▶ **WHAT THE EXERCISE ASKS**: Here are some records; copy every line that holds the word "agent".

Start of ENTRIES SUPPLIED

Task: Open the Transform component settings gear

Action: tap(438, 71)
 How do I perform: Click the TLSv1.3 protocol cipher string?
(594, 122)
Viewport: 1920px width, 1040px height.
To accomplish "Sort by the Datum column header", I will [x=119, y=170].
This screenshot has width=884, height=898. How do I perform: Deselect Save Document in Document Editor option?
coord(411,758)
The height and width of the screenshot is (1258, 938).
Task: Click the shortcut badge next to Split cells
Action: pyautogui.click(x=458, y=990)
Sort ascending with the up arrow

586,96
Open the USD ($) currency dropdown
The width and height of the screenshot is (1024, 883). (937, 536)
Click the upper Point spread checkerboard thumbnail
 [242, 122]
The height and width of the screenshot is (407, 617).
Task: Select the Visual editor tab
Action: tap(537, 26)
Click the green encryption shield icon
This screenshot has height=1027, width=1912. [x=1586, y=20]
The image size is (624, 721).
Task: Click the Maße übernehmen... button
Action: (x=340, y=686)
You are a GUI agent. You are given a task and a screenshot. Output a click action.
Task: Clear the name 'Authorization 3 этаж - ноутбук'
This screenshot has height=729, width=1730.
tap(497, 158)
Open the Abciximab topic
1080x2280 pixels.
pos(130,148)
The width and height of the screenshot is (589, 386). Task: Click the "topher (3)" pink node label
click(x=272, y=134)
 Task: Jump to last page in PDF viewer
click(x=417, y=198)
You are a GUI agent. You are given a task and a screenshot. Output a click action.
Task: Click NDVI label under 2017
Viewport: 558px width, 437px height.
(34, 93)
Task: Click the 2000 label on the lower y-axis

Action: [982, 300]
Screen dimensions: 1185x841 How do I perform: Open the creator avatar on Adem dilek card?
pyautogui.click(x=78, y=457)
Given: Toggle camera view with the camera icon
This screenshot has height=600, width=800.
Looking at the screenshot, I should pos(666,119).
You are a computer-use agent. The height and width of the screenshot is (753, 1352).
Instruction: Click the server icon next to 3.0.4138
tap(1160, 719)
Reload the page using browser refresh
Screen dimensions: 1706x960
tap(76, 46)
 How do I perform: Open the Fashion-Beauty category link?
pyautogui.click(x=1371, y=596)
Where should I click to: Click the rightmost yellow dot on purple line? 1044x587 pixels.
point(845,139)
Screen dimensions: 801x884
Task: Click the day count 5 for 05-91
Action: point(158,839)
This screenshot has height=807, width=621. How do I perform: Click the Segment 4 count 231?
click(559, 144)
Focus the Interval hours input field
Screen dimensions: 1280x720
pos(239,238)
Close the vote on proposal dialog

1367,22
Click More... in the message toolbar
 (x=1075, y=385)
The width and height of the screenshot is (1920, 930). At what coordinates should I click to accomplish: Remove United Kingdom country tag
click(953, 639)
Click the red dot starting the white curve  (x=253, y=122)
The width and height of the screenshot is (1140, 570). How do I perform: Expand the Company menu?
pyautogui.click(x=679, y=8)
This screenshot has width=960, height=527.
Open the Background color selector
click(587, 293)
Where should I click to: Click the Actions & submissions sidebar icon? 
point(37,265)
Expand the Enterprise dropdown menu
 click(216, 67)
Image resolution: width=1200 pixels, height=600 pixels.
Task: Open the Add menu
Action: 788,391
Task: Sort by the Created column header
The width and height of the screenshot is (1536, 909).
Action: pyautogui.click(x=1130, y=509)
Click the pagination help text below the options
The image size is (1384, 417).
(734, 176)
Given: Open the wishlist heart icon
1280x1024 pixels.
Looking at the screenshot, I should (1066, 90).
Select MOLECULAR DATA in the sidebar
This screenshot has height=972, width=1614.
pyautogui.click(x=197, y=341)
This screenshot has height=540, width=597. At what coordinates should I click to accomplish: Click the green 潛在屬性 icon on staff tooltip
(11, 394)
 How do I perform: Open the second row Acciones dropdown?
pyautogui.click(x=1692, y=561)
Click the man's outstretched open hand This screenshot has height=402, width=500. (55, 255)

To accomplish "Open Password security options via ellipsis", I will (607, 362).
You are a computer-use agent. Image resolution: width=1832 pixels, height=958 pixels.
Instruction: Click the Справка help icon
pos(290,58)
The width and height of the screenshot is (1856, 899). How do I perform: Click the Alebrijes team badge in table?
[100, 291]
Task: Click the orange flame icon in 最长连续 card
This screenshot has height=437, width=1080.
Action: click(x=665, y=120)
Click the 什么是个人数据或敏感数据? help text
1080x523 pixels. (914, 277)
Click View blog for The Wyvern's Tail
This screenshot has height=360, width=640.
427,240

End of ENTRIES SUPPLIED

▶ **EXERCISE OUTPUT**:
You are a GUI agent. You are given a task and a screenshot. Output a click action.
You are a GUI agent. You are given a task and a screenshot. Output a click action.
You are a computer-use agent. The height and width of the screenshot is (753, 1352).
You are a computer-use agent. Image resolution: width=1832 pixels, height=958 pixels.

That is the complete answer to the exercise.